Meryl Streep denies Thatcher biopic 'disrespectful'
US actress Meryl Streep denied Friday her depiction of a dementia-stricken Margaret Thatcher was disrespectful to the former leader, after the British premier suggested "The Iron Lady" should have been made after her death.
Prime Minister David Cameron, in his first comment on the film as it opened in Britain, said he was impressed by Streep's portrayal of Britain's first woman prime minister, who like him was leader of the centre-right Conservative party.
But he questioned on BBC radio whether it was right to produce the film while Thatcher is still alive -- saying he wished it had been made "another day".

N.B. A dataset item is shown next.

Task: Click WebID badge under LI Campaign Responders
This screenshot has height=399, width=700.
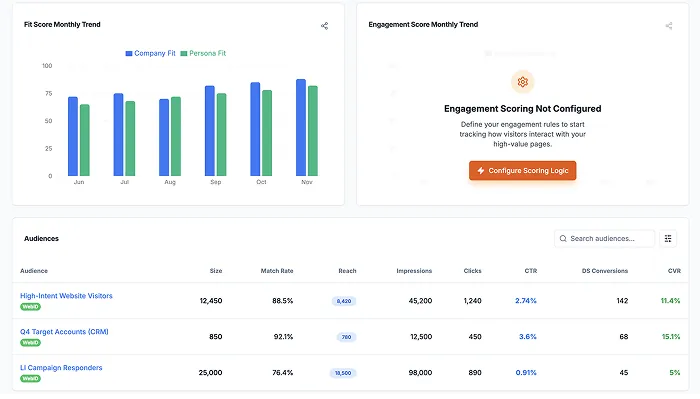Action: point(30,378)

The biopic depicts Thatcher as a frail, often confused old lady -- she is now 86 and is rarely seen in public -- looking back at her career in flashback form, with the ghost of her late husband Denis looking on.
In Paris with director Phyllida Lloyd to promote the film, Streep defended the decision to show Thatcher in her present frail condition.
"We portray her with dementia, she suffers from one of the 41 types of dementia," the actress, who is tipped to win the third Oscar of her career for her performance, told a press conference.
"There's nothing in our imaginary depiction of dementia that is disrespectful of the condition, or of her."
"I must say to the prime minister," Streep added, "if he (Cameron) is worried about her seeing the film, what about his saying on the radio that people should wait until she is dead! How must that make her feel?"
Streep suggested Cameron's criticism of the film was due to "a special stigma attached to dementia that makes us feel as if it was distasteful, and should be hidden away."
"I defend it because it's life and it's the truth, and there is something very poignant about it in the context of the story we are trying to tell," added the actress.
Director Lloyd for her part defended the decision to make the film now, saying "30 years after she became prime minister is not too soon to put her big life on the screen."
Critics in Britain have praised Streep's acting, but have generally given the film a cooler reception, complaining that it skims over the tumultuous politics of the time and focuses too much on Thatcher's personality.